The defendants asked the court to take judicial notice of the Authority’s governing statute and articles of incorporation, the Authority’s registration in the Secretary of State’s website, as well as several statutes, administrative rulings, and an IRS private letter ruling.

Schroeder noted that, according to ERISA, a governmental plan is a “plan established or maintained for its employees by the Government of the United States, by the government of any State or political subdivision thereof, or by any agency or instrumentality of the foregoing.” The parties in the suit agreed that if the Authority’s plans are governmental plans, then the plans are not subject to ERISA coverage and the plaintiffs’ claims fail as a matter of law.

According to Schroeder, while the 4th U.S. Circuit Court of Appeals has not established a test for determining whether an entity is a governmental plan, to determine whether an entity is a “political subdivision” under federal law, courts routinely apply the test from NLRB v. Natural Gas Utility District of Hawkins County. This test provides that “political subdivisions” are “entities that are either created directly by the state, so as to constitute departments or administrative arms of the government, or administered by individuals who are responsible to public officials or to the general electorate.”

Schroeder said the Authority satisfies the first prong of the Hawkins test because it was created by the state of North Carolina through a delegation of its authority pursuant to the HAA. The plaintiffs argue that the Supreme Court in Hawkins cited the 4th Circuit’s decision in NLRB v. Randolph Electric Membership Corporation for the principle that a court looks to “the actual operations and characteristics of [entities] in deciding whether [they are] political subdivisions.” However, Schroeder pointed out that both the Supreme Court in Hawkins and the 4th Circuit in Randolph Electric considered the state statutes under which the entities were organized to ascertain the entities’ characteristics.

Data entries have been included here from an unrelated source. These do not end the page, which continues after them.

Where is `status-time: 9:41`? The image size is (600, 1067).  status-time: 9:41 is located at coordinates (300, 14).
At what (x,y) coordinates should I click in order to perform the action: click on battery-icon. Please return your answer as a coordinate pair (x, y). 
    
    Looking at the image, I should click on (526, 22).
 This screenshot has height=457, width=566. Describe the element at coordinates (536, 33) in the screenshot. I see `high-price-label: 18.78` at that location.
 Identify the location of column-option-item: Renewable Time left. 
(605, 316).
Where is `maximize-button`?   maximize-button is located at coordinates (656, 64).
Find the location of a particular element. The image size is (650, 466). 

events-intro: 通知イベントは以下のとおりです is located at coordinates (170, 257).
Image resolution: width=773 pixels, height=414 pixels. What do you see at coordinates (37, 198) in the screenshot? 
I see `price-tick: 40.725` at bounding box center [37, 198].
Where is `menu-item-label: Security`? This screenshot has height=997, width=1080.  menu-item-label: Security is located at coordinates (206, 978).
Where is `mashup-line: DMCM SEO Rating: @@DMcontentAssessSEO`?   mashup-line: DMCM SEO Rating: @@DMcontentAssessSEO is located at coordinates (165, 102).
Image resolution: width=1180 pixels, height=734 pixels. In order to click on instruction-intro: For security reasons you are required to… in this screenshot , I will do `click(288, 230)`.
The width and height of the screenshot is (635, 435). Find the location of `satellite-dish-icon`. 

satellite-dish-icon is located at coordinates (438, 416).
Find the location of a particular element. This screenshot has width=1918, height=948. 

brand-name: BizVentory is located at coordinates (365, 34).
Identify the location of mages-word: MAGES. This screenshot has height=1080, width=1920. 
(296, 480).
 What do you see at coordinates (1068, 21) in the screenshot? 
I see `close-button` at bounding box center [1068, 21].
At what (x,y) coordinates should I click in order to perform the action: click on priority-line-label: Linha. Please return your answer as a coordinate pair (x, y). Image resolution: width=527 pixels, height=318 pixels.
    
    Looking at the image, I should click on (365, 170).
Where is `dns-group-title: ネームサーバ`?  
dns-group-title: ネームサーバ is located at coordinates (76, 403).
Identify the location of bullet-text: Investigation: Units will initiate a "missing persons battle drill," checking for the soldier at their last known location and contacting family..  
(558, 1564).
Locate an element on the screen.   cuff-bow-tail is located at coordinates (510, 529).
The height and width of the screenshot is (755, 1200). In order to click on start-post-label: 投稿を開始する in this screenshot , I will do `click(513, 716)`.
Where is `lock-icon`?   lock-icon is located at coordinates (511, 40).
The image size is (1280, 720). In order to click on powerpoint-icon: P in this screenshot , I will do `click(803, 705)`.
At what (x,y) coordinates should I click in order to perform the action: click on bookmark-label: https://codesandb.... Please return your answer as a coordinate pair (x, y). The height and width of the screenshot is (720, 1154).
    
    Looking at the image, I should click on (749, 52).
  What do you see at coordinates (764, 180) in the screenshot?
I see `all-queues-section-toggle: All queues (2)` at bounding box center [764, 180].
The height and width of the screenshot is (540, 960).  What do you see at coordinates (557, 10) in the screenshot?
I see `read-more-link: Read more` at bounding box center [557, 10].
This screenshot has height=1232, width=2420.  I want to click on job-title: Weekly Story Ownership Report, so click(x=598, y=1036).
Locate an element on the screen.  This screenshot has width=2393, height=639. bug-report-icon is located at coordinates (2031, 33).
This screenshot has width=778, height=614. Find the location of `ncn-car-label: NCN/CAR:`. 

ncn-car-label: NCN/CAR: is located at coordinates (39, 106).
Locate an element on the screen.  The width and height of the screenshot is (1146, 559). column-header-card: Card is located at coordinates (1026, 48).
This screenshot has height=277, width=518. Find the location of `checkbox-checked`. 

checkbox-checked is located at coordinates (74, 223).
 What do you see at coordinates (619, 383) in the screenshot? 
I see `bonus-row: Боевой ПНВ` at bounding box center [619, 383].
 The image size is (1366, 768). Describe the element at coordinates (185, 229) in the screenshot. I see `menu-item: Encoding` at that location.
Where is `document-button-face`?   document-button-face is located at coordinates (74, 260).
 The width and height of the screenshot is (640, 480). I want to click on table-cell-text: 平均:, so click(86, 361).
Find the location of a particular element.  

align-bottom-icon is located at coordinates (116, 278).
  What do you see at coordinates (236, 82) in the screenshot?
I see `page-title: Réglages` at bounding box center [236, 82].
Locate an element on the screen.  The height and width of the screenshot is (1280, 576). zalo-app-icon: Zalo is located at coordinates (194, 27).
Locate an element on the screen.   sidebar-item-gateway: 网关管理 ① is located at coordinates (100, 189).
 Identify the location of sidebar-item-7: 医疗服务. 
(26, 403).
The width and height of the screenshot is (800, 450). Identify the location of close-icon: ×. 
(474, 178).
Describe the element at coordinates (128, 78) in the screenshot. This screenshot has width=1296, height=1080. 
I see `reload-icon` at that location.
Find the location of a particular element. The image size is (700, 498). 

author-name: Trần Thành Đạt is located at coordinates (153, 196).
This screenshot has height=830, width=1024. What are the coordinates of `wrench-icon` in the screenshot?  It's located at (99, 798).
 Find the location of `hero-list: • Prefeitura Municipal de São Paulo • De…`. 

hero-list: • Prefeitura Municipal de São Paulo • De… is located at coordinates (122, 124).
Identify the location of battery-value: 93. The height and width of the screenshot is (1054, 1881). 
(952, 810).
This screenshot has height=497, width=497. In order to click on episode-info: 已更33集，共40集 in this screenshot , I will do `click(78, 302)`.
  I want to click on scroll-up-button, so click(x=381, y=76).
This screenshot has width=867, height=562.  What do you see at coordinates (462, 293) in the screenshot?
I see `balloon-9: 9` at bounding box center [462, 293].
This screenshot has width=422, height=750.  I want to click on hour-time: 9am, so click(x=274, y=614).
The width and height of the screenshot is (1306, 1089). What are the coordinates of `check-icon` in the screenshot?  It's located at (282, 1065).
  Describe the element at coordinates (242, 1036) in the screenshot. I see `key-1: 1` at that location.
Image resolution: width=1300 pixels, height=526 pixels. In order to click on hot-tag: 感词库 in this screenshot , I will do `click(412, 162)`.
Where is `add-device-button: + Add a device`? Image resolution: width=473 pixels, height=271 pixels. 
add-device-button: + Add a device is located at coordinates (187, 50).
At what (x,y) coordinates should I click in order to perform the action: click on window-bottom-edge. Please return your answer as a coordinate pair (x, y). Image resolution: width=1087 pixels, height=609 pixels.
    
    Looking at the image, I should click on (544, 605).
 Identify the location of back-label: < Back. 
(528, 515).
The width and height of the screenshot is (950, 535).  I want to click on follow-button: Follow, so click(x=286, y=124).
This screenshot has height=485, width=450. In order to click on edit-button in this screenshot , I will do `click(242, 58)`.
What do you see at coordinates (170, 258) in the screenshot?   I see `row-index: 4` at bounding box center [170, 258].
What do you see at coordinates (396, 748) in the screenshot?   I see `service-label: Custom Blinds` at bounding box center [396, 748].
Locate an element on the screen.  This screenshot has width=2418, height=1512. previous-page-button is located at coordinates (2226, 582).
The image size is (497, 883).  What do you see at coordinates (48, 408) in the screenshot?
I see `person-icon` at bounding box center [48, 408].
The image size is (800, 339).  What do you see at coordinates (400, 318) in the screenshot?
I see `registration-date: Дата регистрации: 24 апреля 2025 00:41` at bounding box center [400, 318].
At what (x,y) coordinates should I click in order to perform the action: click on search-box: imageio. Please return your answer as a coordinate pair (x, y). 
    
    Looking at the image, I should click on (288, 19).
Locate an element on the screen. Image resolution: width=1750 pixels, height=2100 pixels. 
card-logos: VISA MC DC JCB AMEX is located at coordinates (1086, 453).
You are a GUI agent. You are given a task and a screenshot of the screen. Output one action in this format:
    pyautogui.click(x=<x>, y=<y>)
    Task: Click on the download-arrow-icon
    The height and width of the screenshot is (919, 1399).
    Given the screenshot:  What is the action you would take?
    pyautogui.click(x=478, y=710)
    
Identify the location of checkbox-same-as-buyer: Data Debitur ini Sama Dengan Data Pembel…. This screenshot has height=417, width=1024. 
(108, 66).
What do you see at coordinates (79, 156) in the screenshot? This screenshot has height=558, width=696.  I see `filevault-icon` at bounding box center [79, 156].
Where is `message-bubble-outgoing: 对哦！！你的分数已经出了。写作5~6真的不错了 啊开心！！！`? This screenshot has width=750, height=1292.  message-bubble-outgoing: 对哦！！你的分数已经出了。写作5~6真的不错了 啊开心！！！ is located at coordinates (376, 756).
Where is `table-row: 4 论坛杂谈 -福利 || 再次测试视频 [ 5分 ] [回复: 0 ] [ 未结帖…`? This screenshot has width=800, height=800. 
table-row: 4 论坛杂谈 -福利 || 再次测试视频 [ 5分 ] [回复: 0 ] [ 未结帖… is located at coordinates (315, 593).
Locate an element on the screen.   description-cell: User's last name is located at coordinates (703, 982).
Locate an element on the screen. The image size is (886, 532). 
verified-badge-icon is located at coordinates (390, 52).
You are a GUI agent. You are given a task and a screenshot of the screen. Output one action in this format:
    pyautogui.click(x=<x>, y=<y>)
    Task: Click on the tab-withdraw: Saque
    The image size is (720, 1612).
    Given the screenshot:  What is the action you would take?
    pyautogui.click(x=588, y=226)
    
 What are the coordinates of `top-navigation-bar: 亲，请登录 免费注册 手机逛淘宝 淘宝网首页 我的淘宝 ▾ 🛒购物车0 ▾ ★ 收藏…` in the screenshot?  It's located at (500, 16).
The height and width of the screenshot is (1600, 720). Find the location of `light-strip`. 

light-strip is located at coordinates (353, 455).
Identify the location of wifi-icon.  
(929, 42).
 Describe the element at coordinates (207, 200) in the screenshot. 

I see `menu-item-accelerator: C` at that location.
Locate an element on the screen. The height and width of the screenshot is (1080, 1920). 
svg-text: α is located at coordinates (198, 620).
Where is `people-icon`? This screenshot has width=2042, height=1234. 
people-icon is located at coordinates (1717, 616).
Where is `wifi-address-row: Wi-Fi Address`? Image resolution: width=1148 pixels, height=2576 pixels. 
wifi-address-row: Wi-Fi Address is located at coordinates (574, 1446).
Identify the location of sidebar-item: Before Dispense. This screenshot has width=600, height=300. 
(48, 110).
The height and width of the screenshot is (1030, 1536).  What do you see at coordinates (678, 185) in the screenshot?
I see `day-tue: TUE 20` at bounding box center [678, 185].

“Because Defendants have provided ample persuasive case law holding that creation by a local entity pursuant to a state enabling statute is sufficient to satisfy the first prong of the Hawkins test, and Plaintiffs have neither distinguished these cases from the present case nor provided persuasive contrary authority, the court finds that the first prong of the test is satisfied,” Schroeder wrote in his opinion.

Schroeder said that because the Hawkins test is disjunctive, satisfying either prong is sufficient for an entity to attain “political subdivision” status and thereby categorize its retirement benefits plans as “governmental plans” exempt from ERISA coverage. However, he explained why he was also persuaded that the Authority meets the second prong of the test.

“Courts have held that the second Hawkins prong—that the entity is administered by individuals who are responsible to public officials or to the general electorate—is met when public officials appoint and may remove the entity’s governing members. The complaint alleges that the Authority’s commissioners do not include state officials and that the commissioners are not appointed or removed by state officials. But there is no requirement that the entity consist of state officials or individuals who are appointed by state officials, so long as local government officials have appointment and removal power,” Schroeder stated.

Among other things, he also rejected the plaintiffs’ argument suggesting that the county chairman’s removal power is insufficient because it is limited to removal only for inefficiency, neglect of duty, or misconduct, as the removal power in Hawkins itself was limited to removal only for misfeasance or nonfeasance.